BRUNO ARPAIA

Il Secolo XIX – 17/06/2001

GLOBALIZZAZIONE A DUE FACCE

Adesso, finalmente sembra chiaro. La globalizzazione si risolve in un problema geometrico: sostenitori del cerchio contro difensori del quadrato. Una prova? Il cocomero cubico appena inventato (o copiato) dai soliti giapponesi: problemi di packaging, di imperiose Necessità del Mercato che hanno la meglio perfino sulle Leggi della Natura. Logico, dunque, che il cosiddetto popolo di Seattle si schieri compatto contro il “cubomero”, anche se a volte è machiavellicamente costretto a fare quadrato attorno ai propri principi.

Berlusconi, invece, che della globalizzazione è interprete e sostenitore, non ha dubbi nel prendere posizione: quadrato , e non si sgarra. Non ha appena dichiarato, Göteborg, che “bisogna far quadrare i bilanci pubblici”?

Forse si rivolgerà per un “aiutino” ai giapponesi, ma prima, globalizzazione oblige, ha tributato un doveroso omaggio alla lingua sovrana del mondo omologato, l'inglese. E invece di dire semplicemente “controlleremo i conti”, ha preferito assicurare che, insieme ai ministri competenti, farà una “due diligence”. Maestro del pensiero unico pubblicitario, Berlusconi sa bene che quell'espressione allude subliminalmente a Ombre rosse, a John Wayne sulla diligenza assalita dagli indiani (metropolitani? Comunisti?), che lui, però, almeno in Italia, ha già sconfitto.

Tutto risolto, dunque? Calma. Perfino nell'ordinato regno della geometria e dei numeri sono in agguato la complessità, l'indecidibilità, l'ambiguità. Il teorema di Godel è lì a dimostrarlo. Del resto, ormai, globalizzazione è poco più di una parola vuota, malata, indebolita nel suo significato come a suo tempo “postmodernità”, una parola-autobus su cui tutti salgono e scendono a piacimento, lungo un percorso che non si sa nemmeno dove porti.

Eppure quella parola che suona fessa come una campana rotta allude pur sempre a qualcosa che ci riguarda tutti da vicino, qualcosa che ci tocca come fosse un dito. Numeri, ancora numeri: nel 1960 un quinto della popolazione mondiale aveva redditi trenta volte maggiori di quelli del 20 per cento più povero, ma nel 1995 quel rapporto era già di 82a 1; stime recenti dell'O.N.U. mostrano che le 225 persone più ricche del pianeta possiedono un patrimonio equivalente al reddito annuo di due miliardi e mezzo di persone e che i 15 uomini più fortunati della Terra guadagnano più dell'insieme dei paesi dell'Africa subsahariana.

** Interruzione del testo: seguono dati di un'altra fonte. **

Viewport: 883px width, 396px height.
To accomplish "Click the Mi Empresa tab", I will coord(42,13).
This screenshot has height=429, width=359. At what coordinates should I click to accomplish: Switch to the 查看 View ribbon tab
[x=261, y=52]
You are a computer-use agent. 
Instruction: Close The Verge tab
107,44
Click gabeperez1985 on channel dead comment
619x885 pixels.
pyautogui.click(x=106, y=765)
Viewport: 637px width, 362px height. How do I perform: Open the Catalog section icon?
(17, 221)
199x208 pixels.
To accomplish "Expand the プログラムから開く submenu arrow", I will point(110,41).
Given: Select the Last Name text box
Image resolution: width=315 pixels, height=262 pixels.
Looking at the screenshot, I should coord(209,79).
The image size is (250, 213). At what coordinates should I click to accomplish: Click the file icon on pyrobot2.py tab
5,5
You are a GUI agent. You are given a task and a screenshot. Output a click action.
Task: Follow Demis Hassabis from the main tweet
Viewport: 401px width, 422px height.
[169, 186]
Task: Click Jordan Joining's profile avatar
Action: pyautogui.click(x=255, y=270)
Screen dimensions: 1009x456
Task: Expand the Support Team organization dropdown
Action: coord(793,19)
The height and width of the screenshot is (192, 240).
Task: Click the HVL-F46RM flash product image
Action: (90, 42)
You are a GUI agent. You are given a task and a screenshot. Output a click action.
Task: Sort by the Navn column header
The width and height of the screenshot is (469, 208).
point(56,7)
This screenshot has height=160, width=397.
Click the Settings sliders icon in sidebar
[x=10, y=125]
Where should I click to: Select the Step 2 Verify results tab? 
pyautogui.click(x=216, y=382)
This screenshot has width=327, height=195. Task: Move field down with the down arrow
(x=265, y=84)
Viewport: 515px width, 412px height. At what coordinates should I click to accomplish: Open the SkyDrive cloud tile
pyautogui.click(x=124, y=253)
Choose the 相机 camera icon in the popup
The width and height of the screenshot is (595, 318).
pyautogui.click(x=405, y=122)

La globalizzazione, insomma, come ormai riconoscono tutti, ha due facce: produce qualche vantaggio, ma anche indicibili sofferenze e disuguaglianze. D'accordo, è un fatto, uno scenario obbligato nel quale muoversi. Ma se globalizzazione deve essere, allora proviamo a ragionare in maniera davvero planetaria, proviamo a pensare ai miliardi di persone, dall'Asia all'Africa, dall'America latina alle immense sacche di esclusione dentro il Primo Mondo, a cui tocca beccarsi solo gli svantaggi della mondializzazione, e zitti come tappeti.

Il popolo di Seattle parla a nome loro. Perciò, decidano pure, gli otto potenti di Göteborg o di Genova: sono stati eletti per questo, democraticamente, anche se le nostre sono ormai democrazie sempre più light e spesso ostaggio delle multinazionali. Ma non facciano quadrato nelle sedi dei loro vertici, non trasformino le città in poligoni di tiro per la polizia, non pensino che quei miliardi di uomini e di donne possano restarsene zitti e buoni ancora a lungo.

Viva il cerchio, allora. Dal canto suo, il popolo di Seattle, che ha mille ragioni da far valere, non si impegni semplicemente in una lotta cieca e violenta per delegittimare ogni riunione internazionale che Dio manda in terra, non si incaponisca in una sfida cieca a chi ha gli attributi più quadrati, perché altrimenti le sue mille buone ragioni verranno oscurate dal pensiero unico nella sua versione più squadrata e hard, quella incentrata su Ordine e Sicurezza. E ne pagheremmo tutti le conseguenze. Tutto quadrerà, allora. E il cerchio sarà ormai chiuso.